La scelta di Pertini aveva un senso, in quegli anni di violento scontro sociale e di terrorismo: ridare (o dare) agli italiani un senso di appartenenza. Erano soldi ben spesi, dunque anche se, applicando la facile demagogia di Sibilia, costituivano scandalo.

Secondo l’agenzia Ansa, che sembra smentire Sibilia, comunque, state sereni, Renzi è andato a Courmayeur in macchina:

“Viaggio di oltre 540 chilometri in auto per il premier Matteo Renzi, che questa mattina ha lasciato Firenze con la famiglia per dirigersi in Valle d’Aosta dove trascorrerà le vacanze di fine anno. L’arrivo a Courmayeur, dove sarà ospitato nella caserma Perenni, è previsto nel pomeriggio. L’anno scorso era arrivato all’aeroporto di Aosta con un Falcon 900 dell’aeronautica militare, e con lo stesso aereo era ripartito, scatenando polemiche sull’utilizzo di un volo di Stato”.

A vedere le foto, all’arrivo guidava lui, ma nessun fotogravo era presente lungo tutto il percorso. Nessuno ci dice se una scorta accompagnasse Renzi. Alla faccia dei costi. In ogni caso la demagogia domina. La stessa Ansa ci ha informato che Matteo Renzi ha lasciato nel pomeriggio del 2 gennaio 2016 Courmayeur

“dove ha trascorso le vacanze di fine anno con la moglie e i figli. Alla guida della sua auto è partito dalla caserma Luigi Perenni per far rientro a Firenze”.
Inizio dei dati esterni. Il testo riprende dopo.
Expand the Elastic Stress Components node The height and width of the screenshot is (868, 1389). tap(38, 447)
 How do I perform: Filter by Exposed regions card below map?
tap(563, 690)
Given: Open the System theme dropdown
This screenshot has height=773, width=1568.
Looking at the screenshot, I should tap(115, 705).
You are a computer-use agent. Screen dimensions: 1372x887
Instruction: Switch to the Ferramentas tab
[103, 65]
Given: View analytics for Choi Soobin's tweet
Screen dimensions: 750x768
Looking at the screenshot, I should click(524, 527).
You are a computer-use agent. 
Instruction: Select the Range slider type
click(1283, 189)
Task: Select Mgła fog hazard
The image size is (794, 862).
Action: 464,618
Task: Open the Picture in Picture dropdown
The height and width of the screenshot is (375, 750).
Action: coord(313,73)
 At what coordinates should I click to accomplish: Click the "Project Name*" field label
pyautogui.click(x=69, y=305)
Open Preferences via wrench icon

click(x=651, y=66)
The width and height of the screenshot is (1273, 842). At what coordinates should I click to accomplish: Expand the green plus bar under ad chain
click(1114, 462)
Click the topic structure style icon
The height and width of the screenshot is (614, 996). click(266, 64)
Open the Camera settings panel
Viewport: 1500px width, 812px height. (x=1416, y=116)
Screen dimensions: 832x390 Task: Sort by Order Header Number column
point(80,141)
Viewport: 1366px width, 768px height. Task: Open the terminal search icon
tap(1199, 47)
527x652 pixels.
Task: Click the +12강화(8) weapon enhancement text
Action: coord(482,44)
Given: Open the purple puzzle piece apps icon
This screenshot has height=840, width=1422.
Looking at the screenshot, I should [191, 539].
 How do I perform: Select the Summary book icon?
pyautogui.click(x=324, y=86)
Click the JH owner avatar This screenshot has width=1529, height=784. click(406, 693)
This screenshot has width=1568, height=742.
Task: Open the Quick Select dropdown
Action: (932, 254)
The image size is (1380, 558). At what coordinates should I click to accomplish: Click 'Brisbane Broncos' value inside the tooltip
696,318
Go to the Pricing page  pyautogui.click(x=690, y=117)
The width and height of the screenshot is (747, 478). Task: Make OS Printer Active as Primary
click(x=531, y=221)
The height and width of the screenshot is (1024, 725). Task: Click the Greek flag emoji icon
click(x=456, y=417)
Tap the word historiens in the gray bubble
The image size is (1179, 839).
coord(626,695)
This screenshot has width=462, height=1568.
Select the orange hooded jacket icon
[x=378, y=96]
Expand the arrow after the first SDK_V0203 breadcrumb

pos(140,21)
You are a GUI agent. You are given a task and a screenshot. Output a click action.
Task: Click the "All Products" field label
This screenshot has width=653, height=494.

Nei giorni precedenti le edificanti cronache del Regime avevano parlato di quei divertenti monelli dei figli di Renzi che

“rientrando alla caserma Luigi Perenni …hanno lanciato delle palle di neve per scherzo ai fotografi. Questi ultimi hanno replicato lanciando a loro volta palle di neve verso i familiari del premier”.

Cosa ci si deve aspettare di diverso dai figli di un Rottamatore. Condizione preliminare: a Courmayeur stava nevicando.

La sera prima, “relax”:

“Il premier Matteo Renzi assieme alla moglie e ai tre figli si è recato al cinema per vedere l’ultimo film di Checco Zalone, iniziato alle 20 (presenti in sala, tra gli altri, anche Enrico Mentana e Ignazio La Russa). Dopo lo spettacolo il presidente e i familiari sono rientrati nella caserma Perenni dove soggiornano dal 30 dicembre”.